The Awkward Exchanges
And even as a production, it failed. Trump tried to get Simmons to weigh in on transgender athletes in women’s sports. She replied, “I really don’t have an opinion on that.” When he pushed, she said, “I’m here about no tax on tips.” He asked if she had voted for him. She responded, “Um, maybe.” Every attempt to turn her into a MAGA moment fell flat in real time, on camera, in front of the press pool.
Newsom Twisted the Knife
Governor Newsom’s press office noted the irony pointedly: “Donald Trump — a convicted felon who has also been found liable for sexual abuse — is ineligible to be a delivery driver on most apps.” And while Trump was handing out $100 bills for the cameras, Newsom’s office also pointed out that beef prices have skyrocketed 21% since Trump took office — a figure confirmed by independent price trackers. That’s the “golden age” showing up at the actual grocery store.
Meanwhile, the Jesus Photo
During the same event, Trump was asked about his Truth Social post depicting an AI-generated image of himself as a Jesus-like figure — posted on Easter Sunday, the same night his Islamabad peace talks collapsed and he was sitting cageside at a UFC fight.
The image showed Trump in a white robe, placing his hand on a man’s forehead in a healing scene, surrounded by bald eagles, the Statue of Liberty, and fighter jets. The backlash was swift and came from his own base.

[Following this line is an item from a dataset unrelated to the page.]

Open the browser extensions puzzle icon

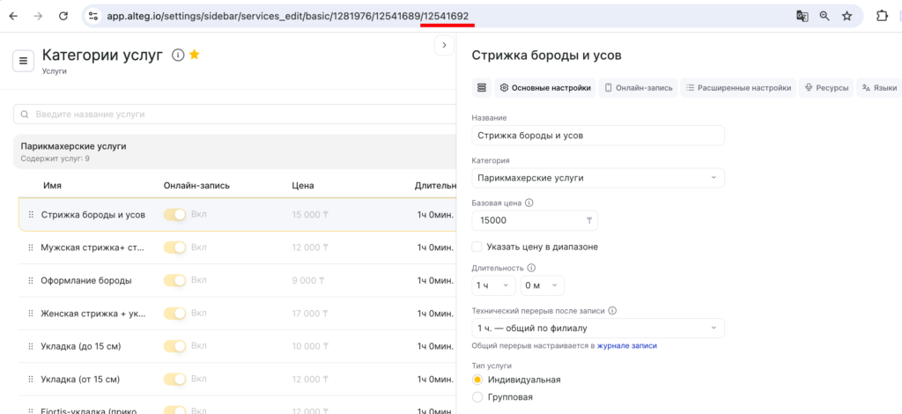(x=882, y=16)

Riley Gaines posted: “Seriously, I cannot understand why he’d post this. Is he looking for a response? Does he actually think this? Either way, two things are true. 1) A little humility would serve him well. 2) God shall not be mocked.”
After he deleted it, Trump’s explanation was something to behold. He told reporters he thought it was an image of him “as a doctor, making people better,” and that it had “to do with the Red Cross as a Red Cross worker, which we support.” He called the Jesus interpretation “fake news.”

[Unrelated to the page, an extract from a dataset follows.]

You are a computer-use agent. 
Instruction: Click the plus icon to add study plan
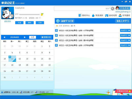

Trump also denied being influenced by Gaines’s criticism, saying “I didn’t listen to Riley Gaines. I’m not a big fan of Riley, actually.” Gaines subsequently walked her criticism back, said the deletion was “amazing,” and offered Trump praise — completing the full cycle of conservative media genuflection in under 24 hours.
Speaker Mike Johnson said he was the one who called Trump and told him to take it down. “I talked to the president about it as soon as I saw it and told him that I don’t think it was being received in the same way he intended it,” Johnson told reporters.
The Lindsey Graham Sidebar
And in the category of things that never get old: TMZ confronted Senator Lindsey Graham about being photographed at Disney World — the same Disney World Graham has spent years supporting efforts to punish for being “too woke.” Graham, a vocal ally of every anti-Disney culture war broadside the GOP has launched, apparently finds the Magic Kingdom quite enjoyable when the cameras aren’t rolling.
All of this happened in a single day — a staged DoorDash stunt with math that doesn’t hold up, an AI Jesus image the president claims he thought was a doctor, a Speaker having to call the president to explain why depicting yourself as the Son of God is bad optics, and beef prices that are 21% higher than when this administration took office.
And they wonder why his approval numbers keep dropping.